Warum der Volksentscheid?

Warum hat “Wir wollen lernen!” den Volksentscheid beantragt?

1. Wir freuen uns, dass durch das Volksbegehren mit 184.500 Unterschriften der Hamburger genügend Druck aufgebaut wurde, um das umstrittene Schulgesetz von Schwarz-Grün in Einzelpunkten nachzubessern. Ohne diesen Druck wäre dies nicht möglich gewesen. Gemeinsam mit vielen Hamburger Bürgern haben wir damit schon jetzt bereits Einiges erreicht.

2. Das Elternwahlrecht nach Klasse 6 mit dem Probejahr ausgerechnet in der verflixten 7. Klasse auf dem Gymnasium halten wir jedoch für falsch.

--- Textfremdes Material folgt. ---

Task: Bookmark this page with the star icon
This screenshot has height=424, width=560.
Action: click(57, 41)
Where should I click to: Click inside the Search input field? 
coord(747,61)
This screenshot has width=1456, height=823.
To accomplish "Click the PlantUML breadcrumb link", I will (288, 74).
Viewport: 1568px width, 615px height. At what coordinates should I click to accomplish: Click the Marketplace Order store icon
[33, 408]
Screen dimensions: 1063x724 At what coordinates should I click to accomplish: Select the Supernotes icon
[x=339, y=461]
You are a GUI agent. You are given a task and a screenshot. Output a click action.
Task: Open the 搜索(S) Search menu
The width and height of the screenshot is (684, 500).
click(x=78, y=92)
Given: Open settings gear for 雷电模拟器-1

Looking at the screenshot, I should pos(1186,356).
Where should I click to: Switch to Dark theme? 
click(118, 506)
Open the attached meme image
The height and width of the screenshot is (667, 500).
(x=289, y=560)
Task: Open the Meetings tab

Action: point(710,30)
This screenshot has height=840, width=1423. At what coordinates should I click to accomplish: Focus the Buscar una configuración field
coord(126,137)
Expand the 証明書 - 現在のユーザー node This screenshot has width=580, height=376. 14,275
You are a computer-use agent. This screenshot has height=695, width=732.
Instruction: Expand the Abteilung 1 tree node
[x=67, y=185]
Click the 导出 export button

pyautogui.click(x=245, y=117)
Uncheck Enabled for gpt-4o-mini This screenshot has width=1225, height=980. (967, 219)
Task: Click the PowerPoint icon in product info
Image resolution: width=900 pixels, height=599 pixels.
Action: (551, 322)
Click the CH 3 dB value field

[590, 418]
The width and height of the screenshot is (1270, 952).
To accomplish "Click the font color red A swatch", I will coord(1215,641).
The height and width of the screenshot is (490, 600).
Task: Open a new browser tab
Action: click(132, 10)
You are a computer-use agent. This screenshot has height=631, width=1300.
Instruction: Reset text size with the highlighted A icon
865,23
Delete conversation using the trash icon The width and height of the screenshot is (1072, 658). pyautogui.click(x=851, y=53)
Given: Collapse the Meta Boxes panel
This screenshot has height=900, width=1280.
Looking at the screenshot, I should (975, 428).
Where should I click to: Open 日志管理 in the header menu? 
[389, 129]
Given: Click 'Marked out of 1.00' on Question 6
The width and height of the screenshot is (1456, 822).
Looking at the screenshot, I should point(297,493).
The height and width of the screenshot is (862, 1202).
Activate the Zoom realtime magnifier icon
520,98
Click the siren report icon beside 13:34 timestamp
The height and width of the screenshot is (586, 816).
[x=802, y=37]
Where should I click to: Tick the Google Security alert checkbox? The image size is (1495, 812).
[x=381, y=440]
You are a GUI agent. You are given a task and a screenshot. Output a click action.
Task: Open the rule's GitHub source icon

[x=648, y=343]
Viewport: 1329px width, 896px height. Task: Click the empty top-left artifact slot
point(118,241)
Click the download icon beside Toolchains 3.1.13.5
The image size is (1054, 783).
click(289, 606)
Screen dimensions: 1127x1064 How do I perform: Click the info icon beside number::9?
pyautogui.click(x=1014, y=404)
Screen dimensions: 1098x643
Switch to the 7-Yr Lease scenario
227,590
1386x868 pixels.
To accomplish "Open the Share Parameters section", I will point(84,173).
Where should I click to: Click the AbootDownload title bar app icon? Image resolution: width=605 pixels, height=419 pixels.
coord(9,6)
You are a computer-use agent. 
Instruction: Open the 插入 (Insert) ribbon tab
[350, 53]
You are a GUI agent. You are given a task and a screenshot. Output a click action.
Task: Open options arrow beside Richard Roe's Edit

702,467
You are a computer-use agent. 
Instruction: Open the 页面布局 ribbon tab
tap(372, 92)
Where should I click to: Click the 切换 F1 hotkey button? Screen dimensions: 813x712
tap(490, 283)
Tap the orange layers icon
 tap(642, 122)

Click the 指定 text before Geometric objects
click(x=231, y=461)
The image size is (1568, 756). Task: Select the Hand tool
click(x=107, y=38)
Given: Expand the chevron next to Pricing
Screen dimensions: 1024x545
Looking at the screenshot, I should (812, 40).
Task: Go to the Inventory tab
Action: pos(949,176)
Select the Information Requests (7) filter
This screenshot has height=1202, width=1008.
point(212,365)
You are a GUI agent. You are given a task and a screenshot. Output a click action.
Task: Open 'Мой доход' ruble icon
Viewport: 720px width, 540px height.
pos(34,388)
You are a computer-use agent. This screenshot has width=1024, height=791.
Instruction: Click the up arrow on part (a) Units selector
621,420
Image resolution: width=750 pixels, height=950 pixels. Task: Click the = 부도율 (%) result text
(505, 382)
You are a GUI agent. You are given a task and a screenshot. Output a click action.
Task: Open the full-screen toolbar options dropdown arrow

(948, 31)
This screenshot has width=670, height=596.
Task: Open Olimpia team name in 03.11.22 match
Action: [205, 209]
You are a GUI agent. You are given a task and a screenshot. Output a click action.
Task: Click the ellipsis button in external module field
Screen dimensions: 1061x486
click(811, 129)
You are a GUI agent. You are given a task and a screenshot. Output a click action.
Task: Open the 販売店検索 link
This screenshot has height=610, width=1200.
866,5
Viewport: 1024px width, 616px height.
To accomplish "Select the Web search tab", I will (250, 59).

Denn die Entscheidung der Eltern würde bei diesem Modell schon einige Monate später durch Lehrkräfte überprüft, die die Jugendlichen in der 7. Klasse des Gymnasiums – also mitten in der Pubertät – erst wenige Monate in einzelnen Fächern unterrichtet haben. Nur das Elternwahlrecht in Klasse 4 in seiner bisherigen Ausgestaltung stellt sicher, dass die Schüler vor der Pubertät ausreichend Zeit haben, sich auf dem Gymnasium zu bewähren.

3. Die sechsjährige Primarschule ist und bleibt ein rein parteipolitischer motivierter Kompromiss. Keine Studie belegt, dass eine Verlängerung der Grundschulzeit auf sechs Jahre positiv für Lerneffekte der Hamburger Schüler wäre. Zudem werden alle weiterführenden Schulen dadurch objektiv geschwächt.

4. Das Argument des sogenannten „Europäischen Standards“ hält keiner näheren Betrachtung stand. In vielen Ländern mit längerem gemeinsamen Lernen ist entweder der Privatschulanteil sehr hoch (z. B. Holland) oder die personelle und finanzielle Ausstattung der Schulen sehr viel besser (z. B. Finnland) oder die PISA-Werte in diesen Europäischen Ländern sind schlechter als die der Hamburger Schulen (z. B. Dänemark, Norwegen, Frankreich, Luxemburg, Spanien).

5. Die Unterschriften im Volksbegehren und die aktuellen Umfragen signalisieren in der Konsequenz, dass eine große Zahl der Hamburger die Primarschule ablehnt. Eine flächendeckende Zwangseinführung ist deshalb nicht zu verantworten.

6. Wir haben eine freiwillige Einführung von Primarschulen angeboten. Leider haben sich die Vertreter von CDU und GAL einem echten und unabhängigen Lernstands-Vergleichstest der Schulformen vor einer flächendeckenden Einführung von Primarschulen jedoch nicht stellen wollen.

7. Wir haben die Einrichtung von bis zu 50 freiwilligen Primarschulen auch deshalb angeboten, weil wir daran glauben, dass Vielfalt für unser Bildungssystem wichtig ist. Wir stehen auch zukünftig für Bildungsvielfalt in unserer Stadt.

8. Den Primarschul-Pakt der „Afghanistan-Koalition“ (Schwarz-Grün-Rot) der Bürgerschaft halten wir auch vor diesem Hintergrund für falsch. Die vielen Hamburger, die das Primarschul-Modell weiterhin aus guten Gründen ablehnen, sind nach diesem Primarschul-Pakt nicht mehr durch eine Partei in der Bürgerschaft vertreten. Das schürt Politikverdrossenheit. Wir stehen deshalb für Bürgerdemokratie in unserer Stadt.

9. Die soziale Integration von Kindern aus sozial benachteiligten oder schlechter gestellten Familien ist ein wichtiges Thema und eine gesamtgesellschaftliche Aufgabe. Dieser Aufgabe dient jedoch in erster Linie die Möglichkeit, möglichst früh weiterführende Schulen anwählen zu können, in denen die Kinder nach ihren Begabungen und Fähigkeiten individuell gefördert werden. Das können die Stadtteilschulen, Gymnasien und Gesamtschulen ab Klasse 5 leisten. Sechsjährige Primarschulen, in denen die Kinder gezwungen sind, bis zur Jahrgangsstufe 6 in ihrer Nachbarschaft, ihrem sozialen Umfeld zu verharren, sind hier zum Scheitern verurteilt.

10. Unser Vorschlag: Statt in ein teures Primarschul-Experiment würden wir das Geld lieber in die Schulen in sozialen Brennpunkten, in die vorschulische Sprachbildung und die sorgfältige Umsetzung der Stadtteilschulen investieren. Dort ist es sinnvoll angelegt.